FIU gets beat inside and outside in loss to Old Dominion
How did the FIU men’s basketball team hold Old Dominion to 40.3 percent shooting from the field, make more free throws than the Monarchs shot, yet still lose 64-60 on Saturday night?
Volume! Volume! Volume!
That’s the volume of shots the Monarchs took (62, 11 more than FIU), a difference created largely from the volume of offensive rebounds (20, only one fewer than FIU had defensive rebounds), which led to the volume of second-chance points (22).
And, there’s the volume of three-pointers or lack of volume from FIU: a lone Elmo Stephen make and 10 misses from beyond the arc. Teams can win in modern college-affiliated basketball getting outscored 18-3 from three-point range. But that’s like saying you can win the Saturday night Play 4.
That’s getting beaten inside and outside. There’s no question to FIU coach Anthony Evans which damaged the Panthers (11-11, 5-4 Conference USA) more in their third consecutive home loss.
“Second-chance points,” Evans said. “There were a couple of critical rebounds they got toward the end. I think that played a bigger part than the three-point shots. Obviously, it was a four-point game. Came down to the stretch. We were down two at one point. They got a couple of rebounds we needed to come up with.”
One that jumps out for how close it came to FIU having the ball with a chance to tie came with the Panthers down 60-58 in the final minute. With the shot clock a dribble from done, fifth-year senior Trey Freeman fired up an off-balance jumper from about 16 feet. FIU Arena exulted at the miss, then groaned as Old Dominion redshirt sophomore Brandan Stith grabbed his sixth offensive rebound.
Freeman eventually got fouled and dropped in two free throws, creating a two-possession game with 34.4 seconds left. That wounded FIU. A three-point shot by FIU junior Jason Boswell got in the basket, did a lap around the inside of the hoop, then hopped out to Stith. That killed the Panthers.
That was Stith’s lone defensive rebound to go with his six offensive rebounds. That left him one behind Monarchs junior Denzell Taylor, who pulled down seven of his game-high 11 rebounds at the offensive end.
If you want to go by the theory that in a close game, all possessions matter, Taylor beat FIU for just as important an offensive rebound in the first half. Old Dominion (12-10, 5-4) packed five points of a 7-0 run into one trip down the court.
As Aaron Bacote lofted a one-hander over FIU senior center Adrian Diaz, the Panthers’ Daviyon Draper got called for a foul inside that gave the Monarchs the ball back after the basket. A Taylor offensive rebound reset the offense for Ahmad Caver’s three-pointer.

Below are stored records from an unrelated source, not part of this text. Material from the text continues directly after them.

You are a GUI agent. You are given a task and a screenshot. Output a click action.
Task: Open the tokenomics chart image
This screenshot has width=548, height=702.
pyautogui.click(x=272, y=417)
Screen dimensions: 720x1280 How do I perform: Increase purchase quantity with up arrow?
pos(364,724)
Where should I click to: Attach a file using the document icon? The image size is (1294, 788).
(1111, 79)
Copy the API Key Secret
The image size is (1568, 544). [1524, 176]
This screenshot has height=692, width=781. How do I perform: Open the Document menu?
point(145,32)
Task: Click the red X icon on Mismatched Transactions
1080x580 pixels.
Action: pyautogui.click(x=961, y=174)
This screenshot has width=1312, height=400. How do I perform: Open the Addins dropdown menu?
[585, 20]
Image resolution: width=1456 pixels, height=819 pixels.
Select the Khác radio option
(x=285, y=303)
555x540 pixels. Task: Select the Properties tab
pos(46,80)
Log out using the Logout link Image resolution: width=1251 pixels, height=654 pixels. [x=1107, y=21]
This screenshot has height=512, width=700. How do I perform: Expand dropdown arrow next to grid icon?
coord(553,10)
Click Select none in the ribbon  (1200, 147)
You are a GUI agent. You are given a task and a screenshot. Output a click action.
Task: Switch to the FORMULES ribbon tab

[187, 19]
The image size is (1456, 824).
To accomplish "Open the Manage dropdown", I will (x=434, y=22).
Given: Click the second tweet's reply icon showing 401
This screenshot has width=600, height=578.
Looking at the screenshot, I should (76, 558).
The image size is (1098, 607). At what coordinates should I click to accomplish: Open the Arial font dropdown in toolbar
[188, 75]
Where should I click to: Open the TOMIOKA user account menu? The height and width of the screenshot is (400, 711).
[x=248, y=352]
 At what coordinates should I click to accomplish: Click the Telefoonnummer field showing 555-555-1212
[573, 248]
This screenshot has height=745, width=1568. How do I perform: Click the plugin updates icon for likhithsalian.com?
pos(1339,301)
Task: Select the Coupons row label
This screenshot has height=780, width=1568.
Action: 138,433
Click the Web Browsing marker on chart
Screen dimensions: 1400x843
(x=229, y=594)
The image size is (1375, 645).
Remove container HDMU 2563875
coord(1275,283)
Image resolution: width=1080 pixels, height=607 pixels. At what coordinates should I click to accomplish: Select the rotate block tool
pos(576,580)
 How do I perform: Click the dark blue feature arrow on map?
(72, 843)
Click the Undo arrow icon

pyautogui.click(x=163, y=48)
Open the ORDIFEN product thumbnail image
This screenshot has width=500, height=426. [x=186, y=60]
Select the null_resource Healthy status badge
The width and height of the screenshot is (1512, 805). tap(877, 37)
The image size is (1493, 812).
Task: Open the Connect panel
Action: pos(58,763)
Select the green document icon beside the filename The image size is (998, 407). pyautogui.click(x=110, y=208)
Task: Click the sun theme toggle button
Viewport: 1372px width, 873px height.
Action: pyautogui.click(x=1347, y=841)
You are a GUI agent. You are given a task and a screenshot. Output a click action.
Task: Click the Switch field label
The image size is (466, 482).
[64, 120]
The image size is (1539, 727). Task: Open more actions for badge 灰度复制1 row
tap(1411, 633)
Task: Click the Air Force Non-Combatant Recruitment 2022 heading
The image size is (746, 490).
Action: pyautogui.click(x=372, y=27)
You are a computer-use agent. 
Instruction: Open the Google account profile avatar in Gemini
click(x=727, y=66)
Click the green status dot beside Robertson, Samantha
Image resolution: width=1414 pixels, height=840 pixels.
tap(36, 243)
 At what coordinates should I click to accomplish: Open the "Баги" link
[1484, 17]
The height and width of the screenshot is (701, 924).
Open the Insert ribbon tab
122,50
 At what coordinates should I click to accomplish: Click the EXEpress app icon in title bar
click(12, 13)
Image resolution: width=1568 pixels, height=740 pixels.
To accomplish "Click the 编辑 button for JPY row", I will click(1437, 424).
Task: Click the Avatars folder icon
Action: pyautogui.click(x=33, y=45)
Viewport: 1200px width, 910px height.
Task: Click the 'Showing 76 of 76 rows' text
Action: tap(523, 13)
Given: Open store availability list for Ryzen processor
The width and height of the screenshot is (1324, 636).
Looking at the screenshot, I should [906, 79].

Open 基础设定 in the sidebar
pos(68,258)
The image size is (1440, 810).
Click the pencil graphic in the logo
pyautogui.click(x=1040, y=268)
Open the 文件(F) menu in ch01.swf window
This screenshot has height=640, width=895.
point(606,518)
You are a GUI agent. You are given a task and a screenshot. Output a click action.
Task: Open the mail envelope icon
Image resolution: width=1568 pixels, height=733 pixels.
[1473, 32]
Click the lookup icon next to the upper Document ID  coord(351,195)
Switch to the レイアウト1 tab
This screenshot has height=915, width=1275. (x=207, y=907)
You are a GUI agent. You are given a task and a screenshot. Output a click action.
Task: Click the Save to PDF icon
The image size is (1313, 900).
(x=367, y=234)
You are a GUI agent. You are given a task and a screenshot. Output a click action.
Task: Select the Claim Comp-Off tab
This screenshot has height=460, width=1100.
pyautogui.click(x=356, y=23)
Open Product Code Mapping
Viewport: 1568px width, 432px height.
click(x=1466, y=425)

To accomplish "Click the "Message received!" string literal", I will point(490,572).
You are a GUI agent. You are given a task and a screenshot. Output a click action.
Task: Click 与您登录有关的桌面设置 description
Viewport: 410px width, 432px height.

In stark contrast, Diaz’s game totals on the boards read three offensive, zero defensive. Diaz’s team-high 21 points came off 8-of-11 shooting from the field and 5 of 7 from the line.
“Scoring points is fun, but I want to help the team win,” Diaz said. “Tonight, I should’ve helped rebound more.”
Unlike Diaz’s efficient 21 points, Freeman took 29 shots for his game-high 25 points. Aside from a first-half mini-spurt, FIU kept Freeman tepid after three consecutive 28-point games for him.
“We tried to mix it up,” Evans said. “We played some zone so we could have some coverage behind him when he came off the screen, so there were two guys there. But, obviously, he’s a good player. He shot 29 shots. He’s a good mid-range shooter. Those shots were going in. You have to live with that.”